- **Assignment**:
From the entries that follow, copy each line in which "Thucydide" appears.

Stored data:

BEGIN

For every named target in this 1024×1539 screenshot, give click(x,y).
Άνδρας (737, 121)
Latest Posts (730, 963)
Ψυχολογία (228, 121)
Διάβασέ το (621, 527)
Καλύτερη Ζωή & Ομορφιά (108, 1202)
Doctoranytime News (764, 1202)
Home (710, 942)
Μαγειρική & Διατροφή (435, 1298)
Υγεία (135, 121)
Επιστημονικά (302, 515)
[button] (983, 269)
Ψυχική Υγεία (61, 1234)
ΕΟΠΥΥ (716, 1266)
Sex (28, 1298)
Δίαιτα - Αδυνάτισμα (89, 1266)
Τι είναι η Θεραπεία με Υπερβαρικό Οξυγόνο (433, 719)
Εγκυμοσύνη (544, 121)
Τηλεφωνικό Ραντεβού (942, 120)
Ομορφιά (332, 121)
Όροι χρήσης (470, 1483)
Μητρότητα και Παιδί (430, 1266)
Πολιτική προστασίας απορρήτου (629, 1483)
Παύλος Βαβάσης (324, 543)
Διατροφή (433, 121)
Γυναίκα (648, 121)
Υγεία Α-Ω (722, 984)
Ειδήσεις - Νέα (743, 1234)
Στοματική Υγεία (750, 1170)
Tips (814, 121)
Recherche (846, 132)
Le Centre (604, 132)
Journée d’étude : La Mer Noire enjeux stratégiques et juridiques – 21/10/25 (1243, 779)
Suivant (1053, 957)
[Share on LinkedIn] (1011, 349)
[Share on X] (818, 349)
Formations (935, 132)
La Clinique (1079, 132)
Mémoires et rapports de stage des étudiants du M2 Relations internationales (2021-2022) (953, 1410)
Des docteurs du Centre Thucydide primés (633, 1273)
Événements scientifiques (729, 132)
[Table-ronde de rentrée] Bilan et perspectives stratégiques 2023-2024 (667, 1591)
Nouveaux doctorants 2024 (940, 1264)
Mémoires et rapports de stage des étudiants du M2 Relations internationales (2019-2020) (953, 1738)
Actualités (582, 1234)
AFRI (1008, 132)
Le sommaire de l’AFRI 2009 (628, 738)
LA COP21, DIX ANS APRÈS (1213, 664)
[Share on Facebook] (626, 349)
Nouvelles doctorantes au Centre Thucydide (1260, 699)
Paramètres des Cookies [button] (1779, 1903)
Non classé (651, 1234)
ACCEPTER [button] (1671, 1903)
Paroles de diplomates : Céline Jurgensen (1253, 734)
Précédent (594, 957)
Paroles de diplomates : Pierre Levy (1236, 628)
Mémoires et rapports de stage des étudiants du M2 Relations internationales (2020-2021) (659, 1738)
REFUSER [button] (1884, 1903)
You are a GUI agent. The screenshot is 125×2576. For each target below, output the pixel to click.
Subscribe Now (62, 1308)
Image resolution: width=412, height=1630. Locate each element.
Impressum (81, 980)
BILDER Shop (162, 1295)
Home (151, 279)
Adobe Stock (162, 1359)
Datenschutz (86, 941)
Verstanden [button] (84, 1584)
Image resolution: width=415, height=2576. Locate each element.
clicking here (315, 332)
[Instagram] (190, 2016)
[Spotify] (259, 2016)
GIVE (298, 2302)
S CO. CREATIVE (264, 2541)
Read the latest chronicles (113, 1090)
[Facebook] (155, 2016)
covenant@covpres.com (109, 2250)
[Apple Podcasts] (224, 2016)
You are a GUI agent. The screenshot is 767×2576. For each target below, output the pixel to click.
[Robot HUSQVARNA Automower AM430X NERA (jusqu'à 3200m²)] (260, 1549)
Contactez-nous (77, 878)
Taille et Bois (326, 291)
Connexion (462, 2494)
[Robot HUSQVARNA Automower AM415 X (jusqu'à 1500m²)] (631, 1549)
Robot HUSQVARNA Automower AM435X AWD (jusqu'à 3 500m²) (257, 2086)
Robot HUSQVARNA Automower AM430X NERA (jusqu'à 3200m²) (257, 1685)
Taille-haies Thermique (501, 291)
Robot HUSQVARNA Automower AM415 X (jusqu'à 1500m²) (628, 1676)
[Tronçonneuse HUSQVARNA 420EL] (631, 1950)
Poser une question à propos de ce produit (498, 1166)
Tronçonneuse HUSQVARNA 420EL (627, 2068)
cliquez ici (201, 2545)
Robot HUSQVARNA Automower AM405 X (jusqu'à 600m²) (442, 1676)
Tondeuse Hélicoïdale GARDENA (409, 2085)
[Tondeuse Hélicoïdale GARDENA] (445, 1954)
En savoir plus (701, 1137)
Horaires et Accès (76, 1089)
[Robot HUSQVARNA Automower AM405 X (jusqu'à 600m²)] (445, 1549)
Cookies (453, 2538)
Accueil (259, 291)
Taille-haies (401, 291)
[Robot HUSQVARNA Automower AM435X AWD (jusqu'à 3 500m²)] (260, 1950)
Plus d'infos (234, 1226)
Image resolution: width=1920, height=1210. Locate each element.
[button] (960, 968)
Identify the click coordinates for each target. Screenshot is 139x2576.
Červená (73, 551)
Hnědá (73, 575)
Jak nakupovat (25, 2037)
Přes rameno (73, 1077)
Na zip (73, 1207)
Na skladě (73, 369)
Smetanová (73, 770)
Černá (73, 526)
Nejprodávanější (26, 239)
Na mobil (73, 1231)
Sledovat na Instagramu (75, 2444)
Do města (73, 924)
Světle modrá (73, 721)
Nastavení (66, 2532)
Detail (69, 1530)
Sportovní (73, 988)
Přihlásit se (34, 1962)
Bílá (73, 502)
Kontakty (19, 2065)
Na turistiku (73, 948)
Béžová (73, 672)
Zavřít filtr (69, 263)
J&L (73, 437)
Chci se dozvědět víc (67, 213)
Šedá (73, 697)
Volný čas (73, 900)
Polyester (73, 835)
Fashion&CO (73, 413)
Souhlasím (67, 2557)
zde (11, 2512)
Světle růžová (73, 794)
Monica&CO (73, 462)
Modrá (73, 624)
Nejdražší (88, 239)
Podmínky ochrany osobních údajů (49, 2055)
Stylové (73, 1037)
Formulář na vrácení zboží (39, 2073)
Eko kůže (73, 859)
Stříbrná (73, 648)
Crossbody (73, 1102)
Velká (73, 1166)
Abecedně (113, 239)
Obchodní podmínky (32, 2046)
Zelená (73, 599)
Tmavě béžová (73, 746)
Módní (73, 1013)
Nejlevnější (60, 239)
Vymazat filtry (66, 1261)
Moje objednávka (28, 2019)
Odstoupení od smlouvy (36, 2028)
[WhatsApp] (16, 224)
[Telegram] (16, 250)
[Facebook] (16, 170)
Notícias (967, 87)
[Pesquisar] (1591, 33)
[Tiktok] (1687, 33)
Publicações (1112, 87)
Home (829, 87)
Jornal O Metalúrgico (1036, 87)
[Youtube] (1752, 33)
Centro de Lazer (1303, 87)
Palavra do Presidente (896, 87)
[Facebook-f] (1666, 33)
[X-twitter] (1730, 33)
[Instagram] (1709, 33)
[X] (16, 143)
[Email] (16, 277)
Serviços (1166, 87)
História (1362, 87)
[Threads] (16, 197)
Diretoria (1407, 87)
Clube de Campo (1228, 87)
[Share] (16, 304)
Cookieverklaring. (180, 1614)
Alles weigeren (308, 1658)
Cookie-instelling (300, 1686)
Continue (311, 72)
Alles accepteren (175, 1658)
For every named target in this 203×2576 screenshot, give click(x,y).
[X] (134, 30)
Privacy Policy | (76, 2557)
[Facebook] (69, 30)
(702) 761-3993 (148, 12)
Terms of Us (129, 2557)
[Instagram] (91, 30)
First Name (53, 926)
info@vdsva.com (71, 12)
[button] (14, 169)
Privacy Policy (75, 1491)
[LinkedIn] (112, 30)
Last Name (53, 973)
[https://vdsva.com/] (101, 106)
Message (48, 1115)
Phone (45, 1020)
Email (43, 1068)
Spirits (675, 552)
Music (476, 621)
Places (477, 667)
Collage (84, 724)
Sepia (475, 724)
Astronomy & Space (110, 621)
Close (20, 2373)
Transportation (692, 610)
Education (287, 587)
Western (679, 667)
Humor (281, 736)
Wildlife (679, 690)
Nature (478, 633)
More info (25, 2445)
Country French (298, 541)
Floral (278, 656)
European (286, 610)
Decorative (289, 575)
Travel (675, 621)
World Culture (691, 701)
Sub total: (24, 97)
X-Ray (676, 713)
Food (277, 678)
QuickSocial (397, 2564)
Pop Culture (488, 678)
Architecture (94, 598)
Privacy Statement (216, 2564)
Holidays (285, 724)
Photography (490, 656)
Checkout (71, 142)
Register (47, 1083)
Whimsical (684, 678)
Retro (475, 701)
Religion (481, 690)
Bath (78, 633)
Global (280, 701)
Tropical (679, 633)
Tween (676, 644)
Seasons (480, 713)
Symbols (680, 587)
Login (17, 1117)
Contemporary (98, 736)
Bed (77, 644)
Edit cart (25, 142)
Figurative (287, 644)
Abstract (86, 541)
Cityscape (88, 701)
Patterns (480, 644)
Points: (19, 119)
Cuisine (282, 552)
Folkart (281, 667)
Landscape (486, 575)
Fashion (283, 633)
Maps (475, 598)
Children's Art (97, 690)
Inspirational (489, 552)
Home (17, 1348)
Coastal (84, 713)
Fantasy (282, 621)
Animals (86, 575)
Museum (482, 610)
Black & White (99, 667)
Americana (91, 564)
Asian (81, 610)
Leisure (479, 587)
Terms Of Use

END

- **Solution for this problem**:
Des docteurs du Centre Thucydide primés (633, 1273)
Nouvelles doctorantes au Centre Thucydide (1260, 699)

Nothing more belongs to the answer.